The applicant graduated the Higher School of Commerce, Athens, in 1974, and was enrolled on the list of candidates wishing to be appointed as teachers.

By letters dated 3rd October and 6th October, 1986, the Ministry of Education conveyed to Respondent No. 1 the needs of schools in commercial subjects, and requested the appointment of teachers in order to cover the said needs.

The respondent Educational Service Commission (to be referred to as the E.S.C.), met on 11th October, 1986, and after[*595]taking into consideration the fact that the lists of appointees had been declared as ultra vires the law by the Court, appointed on contract, as from the 13th October and for a period of 15 days, a number of educationalists, on the basis of section 3(1) of Law 161/85. It is stated in the minutes of the Commission that the selection of the appointed teachers was made after consideration of the cases of all candidates interested and on the basis of the date on which they obtained their Diplomas, the grade of the Diploma and their age. One out of the five teachers so appointed for Commercial subjects was interested party No. 2.

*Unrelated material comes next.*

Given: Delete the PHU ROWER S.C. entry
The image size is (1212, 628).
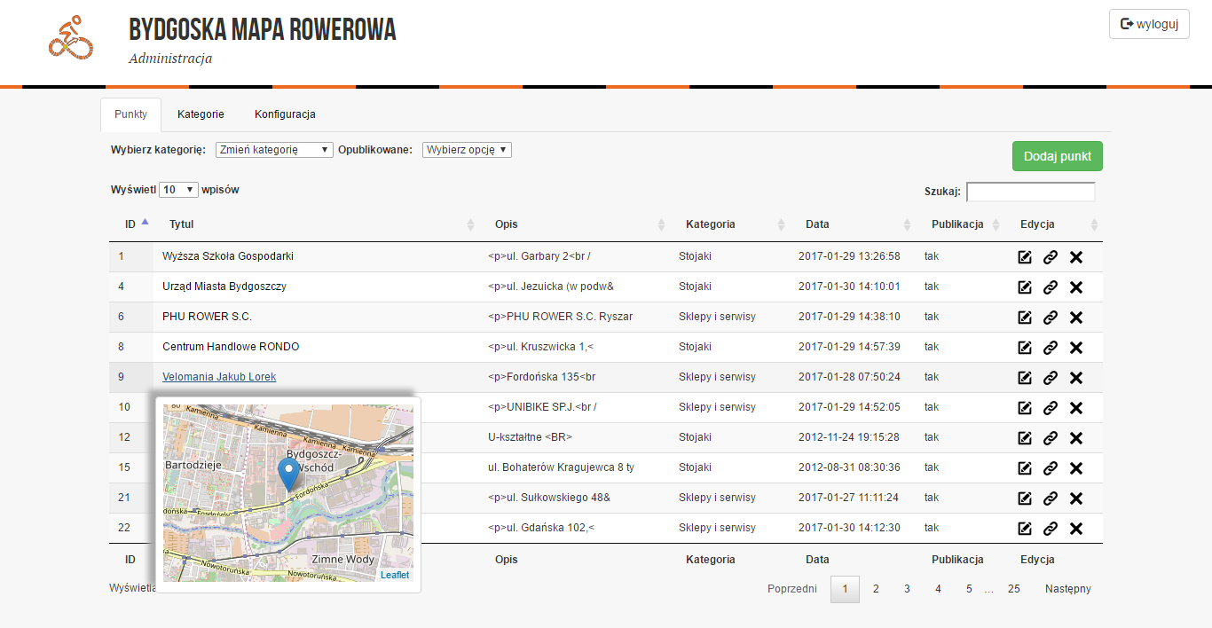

As two of the teachers appointed for the above subject did not accept their appointment, the respondent E.S.C. met again on the 13th October, 1986 and revoked their appointments. It then proceeded to appoit interested party No. 3 for a period of 15 days as from 15.10.1986 on the basis of the criteria set down in its previous meeting of 11th October. In the place of the other teacher who did not accept his appointment, the E.S.C. decided “in view of the necessity for the immediate covering of educational gaps to appoint temporarily on contract as from 14.10.86 for a period of 15 working days “the applicant in order to enable itself to get in contact with those of the candidates interested who had priority on the basis of the criteria set down by it which are mentioned above.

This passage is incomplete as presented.